Ministro da Saúde decide que hospitais federais do Rio não vão mais comandar licitação e compras de remédios serão centralizadas

Jailton de Carvalho

BRASÍLIA – O ministro da Saúde, Alexandre Padilha, deverá aprovar nos próximos dias proposta de criação de uma central de compras para os hospitais federais do Rio de Janeiro. A central deverá ter sede em Brasília. O assunto foi um principais temas da reunião que Padilha teve com o diretor do Departamento de Gestão Hospitalar do Rio, Oscar Berro. Com a criação da central, o governo espera ganhar descontos especiais nas compras em escala e, também, diminuir os riscos de corrupção.

A mudança, que vinha sendo preparada desde o ano passado, pode atiçar ainda mais a disputa entre o PMDB e o PT por cargos do segundo e terceiro escalão do governo federal. Oscar Berro foi indicado para o cargo pelo PMDB. Mas, com a criação da central de compras em Brasília, o Departamento de Gestão Hospitalar perderia um grande filão: o poder de fazer compras milionárias e, com isso, atrair o interesse dos fornecedores da rede federal de hospitais no Rio. A briga pelo controle da Funasa (Fundação Nacional de Saúde) foi um dos primeiros conflitos explícitos dos dois maiores partidos da base governista.

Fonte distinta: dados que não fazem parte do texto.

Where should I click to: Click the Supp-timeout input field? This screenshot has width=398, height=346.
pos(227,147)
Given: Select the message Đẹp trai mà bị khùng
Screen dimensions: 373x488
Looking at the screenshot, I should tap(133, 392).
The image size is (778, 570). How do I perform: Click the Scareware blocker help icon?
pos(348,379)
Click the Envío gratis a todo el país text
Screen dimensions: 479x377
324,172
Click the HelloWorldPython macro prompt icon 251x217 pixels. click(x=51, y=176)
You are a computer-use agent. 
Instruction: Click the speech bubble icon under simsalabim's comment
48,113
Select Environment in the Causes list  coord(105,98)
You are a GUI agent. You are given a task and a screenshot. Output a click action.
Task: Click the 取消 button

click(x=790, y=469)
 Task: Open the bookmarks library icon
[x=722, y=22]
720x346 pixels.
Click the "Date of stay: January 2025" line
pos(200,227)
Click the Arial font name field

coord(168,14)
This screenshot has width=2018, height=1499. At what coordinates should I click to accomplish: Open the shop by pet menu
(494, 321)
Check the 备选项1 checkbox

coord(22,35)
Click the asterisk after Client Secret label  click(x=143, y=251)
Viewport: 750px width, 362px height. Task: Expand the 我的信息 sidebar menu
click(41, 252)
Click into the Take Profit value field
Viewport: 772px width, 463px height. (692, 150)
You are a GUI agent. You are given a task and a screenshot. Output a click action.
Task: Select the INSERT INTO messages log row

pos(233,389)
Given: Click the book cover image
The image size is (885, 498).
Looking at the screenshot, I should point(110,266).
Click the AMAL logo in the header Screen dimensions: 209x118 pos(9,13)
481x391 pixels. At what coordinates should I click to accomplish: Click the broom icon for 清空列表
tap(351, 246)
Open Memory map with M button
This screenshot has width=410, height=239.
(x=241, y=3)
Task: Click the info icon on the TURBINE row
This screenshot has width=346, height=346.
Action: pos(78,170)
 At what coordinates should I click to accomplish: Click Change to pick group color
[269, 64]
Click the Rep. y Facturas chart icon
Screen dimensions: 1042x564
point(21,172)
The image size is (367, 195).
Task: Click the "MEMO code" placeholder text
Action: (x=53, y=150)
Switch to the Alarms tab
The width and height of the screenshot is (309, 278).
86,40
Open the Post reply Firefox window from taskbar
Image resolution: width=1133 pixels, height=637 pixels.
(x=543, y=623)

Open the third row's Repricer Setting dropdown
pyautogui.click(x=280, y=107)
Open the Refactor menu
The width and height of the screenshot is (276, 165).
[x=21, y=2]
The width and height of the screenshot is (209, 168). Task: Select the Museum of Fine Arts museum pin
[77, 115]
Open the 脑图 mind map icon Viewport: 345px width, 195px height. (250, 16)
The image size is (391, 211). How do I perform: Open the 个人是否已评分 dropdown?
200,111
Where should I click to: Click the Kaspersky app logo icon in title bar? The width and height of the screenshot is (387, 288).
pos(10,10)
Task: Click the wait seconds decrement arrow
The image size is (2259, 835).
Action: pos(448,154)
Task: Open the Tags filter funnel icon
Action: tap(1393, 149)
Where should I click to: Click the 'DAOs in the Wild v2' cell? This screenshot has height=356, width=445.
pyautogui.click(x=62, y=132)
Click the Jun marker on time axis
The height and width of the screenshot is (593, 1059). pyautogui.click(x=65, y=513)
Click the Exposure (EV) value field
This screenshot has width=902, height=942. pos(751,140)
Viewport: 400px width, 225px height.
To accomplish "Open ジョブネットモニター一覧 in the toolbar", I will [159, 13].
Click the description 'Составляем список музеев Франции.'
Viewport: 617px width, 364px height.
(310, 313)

Para auxiliares de Padilha, que estão acompanhando de perto as discussões sobre o assunto, a criação da central facilitaria a fiscalização. Fiscais poderiam acompanhar mais de perto os pregões do ministério. A proposta de centralizar as compras em Brasília surgiu ano passado, depois que o Instituto de Desenvolvimento Gerencial, ligado ao grupo Gerdau, detectou diferenças de preços de até R$ 20 milhões em compras dos mesmos produtos feitas por hospitais federais do Rio. Os gestores dos contratos teriam tido dificuldades para explicar as razões das acentuadas discrepâncias dos gastos.

Investigações do Ministério Público Federal também apontaram sobrepreço numa compra que estava sendo preparada pelo Hospital do Andaraí, em 2009. Os investigadores fizeram advertência sobre o problema, e a diretoria do hospital corrigiu as falhas. Mas, com o aprofundamento da apuração do caso, como O GLOBO noticiou no último domingo, o Ministério Público descobriu indícios de irregularidades sistemáticas em compras dos hospitais federais. Surgiu, então, a proposta de criar a central e transferir o comando das compras para Brasília.

Técnicos do ministério sustentam que, ao realizar as compras para todos os hospitais ao mesmo tempo, o governo teria mais oportunidade de negociar redução de preços.